Document segment >>
++++

Johnson & Johnson -- the company that helped you shampoo with "no more tears,"  fight acne , and heal pretty much every wound t

hat didn't require stiches -- is close to a settlement with the federal government. It's going to pay a fine of more than $1.5 billion, sources say.

For, essentially, speaking.

The case comes out of J&J's prescription drug business. The Wall Street Journal explains :

Under federal law, drug makers can market medicines only for uses approved by the U.S. Food and Drug Administration, though doctors can prescribe drugs for unapproved, or off-label, uses. The largest illegal-drug-marketing settlement to date was in 2009, when Pfizer Inc. agreed to pay $2.3 billion to resolve an investigation into the promotion of now-withdrawn painkiller Bextra and other drugs.

Risperdal had been J&J's top-selling drug with $2.2 billion in sales in 2007, the year before it lost U.S. patent protection. The medicine treats the symptoms of mental illnesses such as schizophrenia, bipolar mania and irritability in autistic patients.

For years, J&J has been facing probes and lawsuits over whether it illegally marketed Risperdal ...

As I said, for speaking: The drug was legal to sell and legal to use, but J&J is facing charges that it illegally told people about some ways to use it -- ways other people could legally discuss -- with the intent of helping even more people and making even more money. And it was illegal for J&J to spread this information not because it was false, nor even because the government had concluded it was false, but because the government had not been convinced that it was true and therefore had not given J&J permission to say it.

A felony conviction -- yes, speaking without permission can apparently be a felony if you're in the drug business -- could bar J&J from selling its products under government health programs such as Medicare. Considering how much of the money for medical care goes through the federal government, that's a lot of business J&J could lose, a lot of money it could be prevented from making, a lot of people it could be prevented from helping. So even if J&J is innocent, the risks of going to trial might be great enough to make paying a billion-dollar fine seem a better bet.

The Associated Press says Arkansas has already imposed a fine of more than $1 billion on J&J for its marketing of the same drug . The charges there may involve actual fraud; it's not clear what the specific actions at issue were. But merely speaking without government permission is not fraud and should not be a crime.

++++

[Records from a data collection]
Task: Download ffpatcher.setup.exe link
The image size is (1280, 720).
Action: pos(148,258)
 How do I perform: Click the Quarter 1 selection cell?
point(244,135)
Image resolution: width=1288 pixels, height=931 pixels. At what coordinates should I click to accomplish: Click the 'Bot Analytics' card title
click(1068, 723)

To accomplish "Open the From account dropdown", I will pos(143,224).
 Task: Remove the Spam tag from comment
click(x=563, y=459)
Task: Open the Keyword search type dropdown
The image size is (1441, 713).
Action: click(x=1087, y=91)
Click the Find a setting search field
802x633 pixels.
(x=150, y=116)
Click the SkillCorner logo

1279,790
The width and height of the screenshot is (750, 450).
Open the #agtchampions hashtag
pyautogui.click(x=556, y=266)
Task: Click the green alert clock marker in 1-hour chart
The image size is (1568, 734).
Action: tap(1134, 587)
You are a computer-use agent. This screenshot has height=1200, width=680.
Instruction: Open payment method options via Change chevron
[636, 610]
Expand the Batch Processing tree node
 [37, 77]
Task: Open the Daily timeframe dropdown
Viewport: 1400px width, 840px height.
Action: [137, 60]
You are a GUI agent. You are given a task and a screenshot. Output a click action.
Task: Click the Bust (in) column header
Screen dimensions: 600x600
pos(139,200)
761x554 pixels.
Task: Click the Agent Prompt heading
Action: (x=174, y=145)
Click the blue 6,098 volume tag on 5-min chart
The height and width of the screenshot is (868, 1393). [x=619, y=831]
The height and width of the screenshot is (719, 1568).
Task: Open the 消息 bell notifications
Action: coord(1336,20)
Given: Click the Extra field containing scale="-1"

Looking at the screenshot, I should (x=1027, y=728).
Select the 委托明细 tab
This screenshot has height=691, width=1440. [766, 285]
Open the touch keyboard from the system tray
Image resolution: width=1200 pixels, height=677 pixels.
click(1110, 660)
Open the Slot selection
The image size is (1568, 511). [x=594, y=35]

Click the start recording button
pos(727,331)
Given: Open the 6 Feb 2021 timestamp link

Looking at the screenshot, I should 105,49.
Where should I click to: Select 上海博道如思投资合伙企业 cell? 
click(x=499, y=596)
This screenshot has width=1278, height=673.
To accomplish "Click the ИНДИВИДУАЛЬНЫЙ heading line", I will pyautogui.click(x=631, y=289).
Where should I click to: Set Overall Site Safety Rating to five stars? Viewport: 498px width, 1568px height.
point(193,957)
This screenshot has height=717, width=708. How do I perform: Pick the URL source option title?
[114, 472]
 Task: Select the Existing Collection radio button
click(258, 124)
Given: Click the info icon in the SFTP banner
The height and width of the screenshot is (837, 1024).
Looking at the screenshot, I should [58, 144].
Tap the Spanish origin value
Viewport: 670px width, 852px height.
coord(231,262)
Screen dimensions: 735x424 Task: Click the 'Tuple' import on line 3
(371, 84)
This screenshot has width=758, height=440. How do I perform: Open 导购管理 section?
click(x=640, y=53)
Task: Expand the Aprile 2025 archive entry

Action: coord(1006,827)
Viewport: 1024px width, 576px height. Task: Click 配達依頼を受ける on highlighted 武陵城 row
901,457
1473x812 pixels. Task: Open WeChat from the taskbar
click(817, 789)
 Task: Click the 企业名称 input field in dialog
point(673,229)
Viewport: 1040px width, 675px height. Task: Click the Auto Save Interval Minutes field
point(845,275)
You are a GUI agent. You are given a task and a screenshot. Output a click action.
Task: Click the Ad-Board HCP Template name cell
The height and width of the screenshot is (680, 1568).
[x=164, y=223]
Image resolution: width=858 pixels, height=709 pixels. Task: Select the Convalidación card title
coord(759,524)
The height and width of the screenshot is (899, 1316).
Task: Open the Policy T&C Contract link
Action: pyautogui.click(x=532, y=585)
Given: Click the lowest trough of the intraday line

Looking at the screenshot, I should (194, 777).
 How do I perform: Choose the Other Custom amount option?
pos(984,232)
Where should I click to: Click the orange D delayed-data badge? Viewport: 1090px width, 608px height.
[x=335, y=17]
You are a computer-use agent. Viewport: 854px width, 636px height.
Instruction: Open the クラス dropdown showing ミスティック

++++

What to do >> Translate this sentence from the article on the Johnson & Johnson settlement into Spanish: "The medicine treats the symptoms of mental illnesses such as schizophrenia, bipolar mania and irritability in autistic patients." None of these lines are needed for the work here.

Problem solution >> El medicamento trata los síntomas de enfermedades mentales como la esquizofrenia, la manía bipolar y la irritabilidad en pacientes autistas.